All other client methods are untouched:
import { withHeadroom } from 'headroom-ai/openai';
import OpenAI from 'openai';
const client = withHeadroom(new OpenAI());
// These pass through unchanged
const embedding = await client.embeddings.create({
model: 'text-embedding-3-small',
input: 'Hello world',
});
Options
Pass compression options as the second argument to control which model context limit to target and which proxy endpoint to use:
import { withHeadroom } from 'headroom-ai/openai';
import OpenAI from 'openai';
const client = withHeadroom(new OpenAI(), {
model: 'gpt-4o',
baseUrl: 'http://localhost:8787',
});
Streaming
Compression happens before the request is sent, so streaming responses work exactly as normal:
import { withHeadroom } from 'headroom-ai/openai';
import OpenAI from 'openai';
const client = withHeadroom(new OpenAI());
const stream = await client.chat.completions.create({
model: 'gpt-4o',
messages: longConversation,
stream: true,
});
for await (const chunk of stream) {
process.stdout.write(chunk.choices[0]?.delta?.content ?? '');
}
Tool call messages and tool results are compressed like any other message content.
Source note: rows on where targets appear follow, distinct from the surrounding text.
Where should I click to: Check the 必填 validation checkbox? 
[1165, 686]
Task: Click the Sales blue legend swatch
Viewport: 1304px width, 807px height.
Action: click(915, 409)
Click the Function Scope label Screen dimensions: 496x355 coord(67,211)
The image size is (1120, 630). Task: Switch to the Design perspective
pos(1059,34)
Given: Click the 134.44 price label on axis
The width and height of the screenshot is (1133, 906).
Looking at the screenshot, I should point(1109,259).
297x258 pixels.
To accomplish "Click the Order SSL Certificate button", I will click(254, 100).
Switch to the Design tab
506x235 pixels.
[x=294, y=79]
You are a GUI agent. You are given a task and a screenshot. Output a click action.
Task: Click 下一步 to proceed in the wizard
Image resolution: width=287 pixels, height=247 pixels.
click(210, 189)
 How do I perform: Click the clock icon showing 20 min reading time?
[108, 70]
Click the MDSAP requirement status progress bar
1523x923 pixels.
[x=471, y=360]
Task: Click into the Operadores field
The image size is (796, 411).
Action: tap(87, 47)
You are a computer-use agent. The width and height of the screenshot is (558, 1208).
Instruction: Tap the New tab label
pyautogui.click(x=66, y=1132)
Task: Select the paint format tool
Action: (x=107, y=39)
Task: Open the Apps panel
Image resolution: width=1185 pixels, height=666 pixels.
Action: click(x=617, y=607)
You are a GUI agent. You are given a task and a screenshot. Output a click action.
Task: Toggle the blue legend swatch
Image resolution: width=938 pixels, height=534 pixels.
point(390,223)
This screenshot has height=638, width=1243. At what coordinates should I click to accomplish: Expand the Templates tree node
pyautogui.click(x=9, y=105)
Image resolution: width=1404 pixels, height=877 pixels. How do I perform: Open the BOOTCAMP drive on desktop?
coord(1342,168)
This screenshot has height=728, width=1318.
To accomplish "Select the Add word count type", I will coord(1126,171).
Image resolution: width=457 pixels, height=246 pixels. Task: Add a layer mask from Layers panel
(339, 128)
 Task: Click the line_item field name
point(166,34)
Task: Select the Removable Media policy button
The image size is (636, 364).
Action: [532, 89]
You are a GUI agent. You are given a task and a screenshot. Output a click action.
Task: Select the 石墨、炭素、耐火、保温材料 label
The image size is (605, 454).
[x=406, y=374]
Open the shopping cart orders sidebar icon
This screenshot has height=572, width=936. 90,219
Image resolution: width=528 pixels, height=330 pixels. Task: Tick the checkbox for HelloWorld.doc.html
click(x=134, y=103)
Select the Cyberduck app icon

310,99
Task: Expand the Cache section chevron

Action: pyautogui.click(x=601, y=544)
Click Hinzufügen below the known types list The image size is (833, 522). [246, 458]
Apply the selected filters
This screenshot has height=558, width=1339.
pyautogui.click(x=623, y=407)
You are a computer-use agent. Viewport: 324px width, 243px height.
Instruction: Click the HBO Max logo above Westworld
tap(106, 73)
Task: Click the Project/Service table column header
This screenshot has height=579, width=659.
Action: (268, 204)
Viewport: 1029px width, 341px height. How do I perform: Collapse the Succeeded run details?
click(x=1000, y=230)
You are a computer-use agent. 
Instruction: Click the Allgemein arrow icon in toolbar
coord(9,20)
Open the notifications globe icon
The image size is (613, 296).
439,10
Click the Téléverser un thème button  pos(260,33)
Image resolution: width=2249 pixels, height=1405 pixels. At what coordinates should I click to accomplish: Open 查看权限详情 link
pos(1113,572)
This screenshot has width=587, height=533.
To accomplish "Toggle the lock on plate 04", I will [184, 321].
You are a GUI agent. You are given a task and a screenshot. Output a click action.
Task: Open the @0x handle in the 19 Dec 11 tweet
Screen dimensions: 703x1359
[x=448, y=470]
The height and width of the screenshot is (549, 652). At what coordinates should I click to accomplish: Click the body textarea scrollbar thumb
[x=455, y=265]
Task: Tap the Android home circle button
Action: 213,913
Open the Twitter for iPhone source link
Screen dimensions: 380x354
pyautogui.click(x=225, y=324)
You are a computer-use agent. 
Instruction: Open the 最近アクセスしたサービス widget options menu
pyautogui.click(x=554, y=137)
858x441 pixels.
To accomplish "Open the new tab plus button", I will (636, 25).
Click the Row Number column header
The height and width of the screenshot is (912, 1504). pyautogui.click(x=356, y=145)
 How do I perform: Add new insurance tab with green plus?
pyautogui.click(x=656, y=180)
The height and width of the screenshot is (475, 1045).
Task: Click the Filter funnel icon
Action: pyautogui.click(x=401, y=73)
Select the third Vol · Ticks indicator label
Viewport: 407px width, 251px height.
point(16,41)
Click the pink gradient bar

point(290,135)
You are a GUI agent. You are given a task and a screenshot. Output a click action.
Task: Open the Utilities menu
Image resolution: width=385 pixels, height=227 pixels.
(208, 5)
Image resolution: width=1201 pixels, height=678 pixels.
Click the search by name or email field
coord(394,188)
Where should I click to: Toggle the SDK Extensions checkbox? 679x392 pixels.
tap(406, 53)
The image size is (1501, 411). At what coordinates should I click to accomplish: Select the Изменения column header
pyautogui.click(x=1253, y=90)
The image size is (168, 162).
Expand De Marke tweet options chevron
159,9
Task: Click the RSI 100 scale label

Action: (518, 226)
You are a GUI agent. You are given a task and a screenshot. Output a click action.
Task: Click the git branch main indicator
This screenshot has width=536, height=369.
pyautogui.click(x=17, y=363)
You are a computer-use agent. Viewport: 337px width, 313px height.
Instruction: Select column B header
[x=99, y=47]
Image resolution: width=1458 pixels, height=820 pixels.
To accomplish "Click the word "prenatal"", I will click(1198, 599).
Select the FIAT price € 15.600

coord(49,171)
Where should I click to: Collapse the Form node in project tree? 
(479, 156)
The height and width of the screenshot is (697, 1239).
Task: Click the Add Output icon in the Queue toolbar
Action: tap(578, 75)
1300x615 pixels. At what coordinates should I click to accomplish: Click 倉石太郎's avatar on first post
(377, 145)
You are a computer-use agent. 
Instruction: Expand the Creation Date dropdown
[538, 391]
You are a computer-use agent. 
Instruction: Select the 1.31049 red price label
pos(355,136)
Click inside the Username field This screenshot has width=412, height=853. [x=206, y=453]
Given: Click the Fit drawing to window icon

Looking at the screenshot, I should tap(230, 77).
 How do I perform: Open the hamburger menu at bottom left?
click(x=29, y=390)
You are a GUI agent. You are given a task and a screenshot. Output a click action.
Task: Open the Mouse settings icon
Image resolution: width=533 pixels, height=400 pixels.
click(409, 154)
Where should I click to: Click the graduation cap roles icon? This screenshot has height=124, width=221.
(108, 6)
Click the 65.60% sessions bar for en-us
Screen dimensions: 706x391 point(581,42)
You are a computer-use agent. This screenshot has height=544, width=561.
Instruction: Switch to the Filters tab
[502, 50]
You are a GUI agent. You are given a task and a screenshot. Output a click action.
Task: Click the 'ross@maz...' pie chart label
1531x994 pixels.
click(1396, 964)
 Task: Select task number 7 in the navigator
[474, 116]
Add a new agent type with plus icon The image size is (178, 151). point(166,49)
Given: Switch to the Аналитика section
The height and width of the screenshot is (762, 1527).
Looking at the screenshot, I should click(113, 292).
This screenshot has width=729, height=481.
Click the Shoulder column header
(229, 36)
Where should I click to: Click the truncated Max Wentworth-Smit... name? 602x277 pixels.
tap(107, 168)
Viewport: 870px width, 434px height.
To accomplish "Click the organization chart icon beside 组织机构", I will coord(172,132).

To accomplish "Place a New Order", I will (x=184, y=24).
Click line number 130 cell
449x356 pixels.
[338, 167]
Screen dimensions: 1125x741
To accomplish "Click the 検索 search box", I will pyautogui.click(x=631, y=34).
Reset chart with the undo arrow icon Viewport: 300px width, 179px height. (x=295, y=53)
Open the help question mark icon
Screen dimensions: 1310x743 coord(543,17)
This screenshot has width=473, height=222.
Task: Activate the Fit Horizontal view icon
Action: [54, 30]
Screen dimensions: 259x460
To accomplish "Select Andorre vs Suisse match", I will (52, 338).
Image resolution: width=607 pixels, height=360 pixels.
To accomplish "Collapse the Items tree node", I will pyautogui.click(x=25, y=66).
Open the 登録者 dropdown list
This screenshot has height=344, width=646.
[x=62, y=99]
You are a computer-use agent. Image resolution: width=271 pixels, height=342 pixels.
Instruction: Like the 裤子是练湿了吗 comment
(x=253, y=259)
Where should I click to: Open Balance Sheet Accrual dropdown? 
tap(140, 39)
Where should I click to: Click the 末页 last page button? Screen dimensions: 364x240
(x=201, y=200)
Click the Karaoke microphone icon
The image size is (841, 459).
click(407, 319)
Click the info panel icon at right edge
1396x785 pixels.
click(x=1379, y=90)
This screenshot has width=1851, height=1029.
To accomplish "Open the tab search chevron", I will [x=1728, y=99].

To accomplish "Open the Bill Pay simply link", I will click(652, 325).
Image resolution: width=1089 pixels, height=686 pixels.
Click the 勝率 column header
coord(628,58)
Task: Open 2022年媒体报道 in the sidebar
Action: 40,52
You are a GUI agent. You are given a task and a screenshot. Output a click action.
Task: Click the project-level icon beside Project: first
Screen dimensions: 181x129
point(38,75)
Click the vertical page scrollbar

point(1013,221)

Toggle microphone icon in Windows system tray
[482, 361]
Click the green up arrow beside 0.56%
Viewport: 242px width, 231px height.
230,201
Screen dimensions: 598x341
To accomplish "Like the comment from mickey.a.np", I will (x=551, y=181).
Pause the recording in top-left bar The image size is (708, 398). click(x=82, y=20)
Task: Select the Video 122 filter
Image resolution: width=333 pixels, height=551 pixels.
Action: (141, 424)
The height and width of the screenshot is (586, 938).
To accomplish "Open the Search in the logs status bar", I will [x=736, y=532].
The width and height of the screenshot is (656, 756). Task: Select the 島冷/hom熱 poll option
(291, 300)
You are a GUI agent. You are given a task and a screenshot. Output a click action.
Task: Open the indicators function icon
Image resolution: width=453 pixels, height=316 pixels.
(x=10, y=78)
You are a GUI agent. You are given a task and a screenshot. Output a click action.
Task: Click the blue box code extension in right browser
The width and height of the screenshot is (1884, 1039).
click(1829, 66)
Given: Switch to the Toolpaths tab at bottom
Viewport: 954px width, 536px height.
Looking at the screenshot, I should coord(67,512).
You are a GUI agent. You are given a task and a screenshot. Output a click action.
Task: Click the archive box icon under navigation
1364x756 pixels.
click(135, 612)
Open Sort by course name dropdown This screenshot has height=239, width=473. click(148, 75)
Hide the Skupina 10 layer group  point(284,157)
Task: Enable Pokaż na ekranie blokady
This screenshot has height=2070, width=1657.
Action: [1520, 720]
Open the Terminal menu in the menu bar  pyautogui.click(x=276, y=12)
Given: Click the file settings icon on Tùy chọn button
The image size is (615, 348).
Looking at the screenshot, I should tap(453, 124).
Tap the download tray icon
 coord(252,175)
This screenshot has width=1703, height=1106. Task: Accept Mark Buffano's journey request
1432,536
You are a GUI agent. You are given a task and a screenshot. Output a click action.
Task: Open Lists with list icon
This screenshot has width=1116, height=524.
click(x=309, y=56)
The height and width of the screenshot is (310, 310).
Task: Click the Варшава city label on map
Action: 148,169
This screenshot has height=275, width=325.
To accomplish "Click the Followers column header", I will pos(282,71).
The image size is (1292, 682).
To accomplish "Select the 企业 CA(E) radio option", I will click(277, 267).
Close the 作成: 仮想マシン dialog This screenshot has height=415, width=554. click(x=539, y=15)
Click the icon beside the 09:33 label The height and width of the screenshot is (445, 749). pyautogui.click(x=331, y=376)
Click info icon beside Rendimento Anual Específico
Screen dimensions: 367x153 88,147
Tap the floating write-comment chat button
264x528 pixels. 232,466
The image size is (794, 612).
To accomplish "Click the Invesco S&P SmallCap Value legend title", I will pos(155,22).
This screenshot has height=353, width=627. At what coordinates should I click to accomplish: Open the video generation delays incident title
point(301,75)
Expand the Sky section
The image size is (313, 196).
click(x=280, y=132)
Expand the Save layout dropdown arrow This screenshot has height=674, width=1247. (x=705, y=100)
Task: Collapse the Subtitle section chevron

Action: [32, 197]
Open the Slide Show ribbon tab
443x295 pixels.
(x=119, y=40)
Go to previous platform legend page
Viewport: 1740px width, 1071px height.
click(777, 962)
Large tool outputs — JSON arrays, log dumps, search results — see the biggest savings (often 70–92%):
import { withHeadroom } from 'headroom-ai/openai';
import OpenAI from 'openai';
const client = withHeadroom(new OpenAI());
const response = await client.chat.completions.create({
model: 'gpt-4o',
messages: [
{ role: 'user', content: 'Search for recent errors' },
{
role: 'assistant',
content: null,
tool_calls: [
{
id: 'call_1',
type: 'function',
function: { name: 'search', arguments: '{"q":"errors"}' },
},
],
},
{
role: 'tool',
tool_call_id: 'call_1',
content: hugeJsonResult, // Compressed automatically
},
],
tools: [
{ type: 'function', function: { name: 'search', parameters: {} } },
],
});
Tool outputs are where Headroom delivers the most savings. JSON arrays and log files can compress by 70–92% with no loss of fidelity the model needs.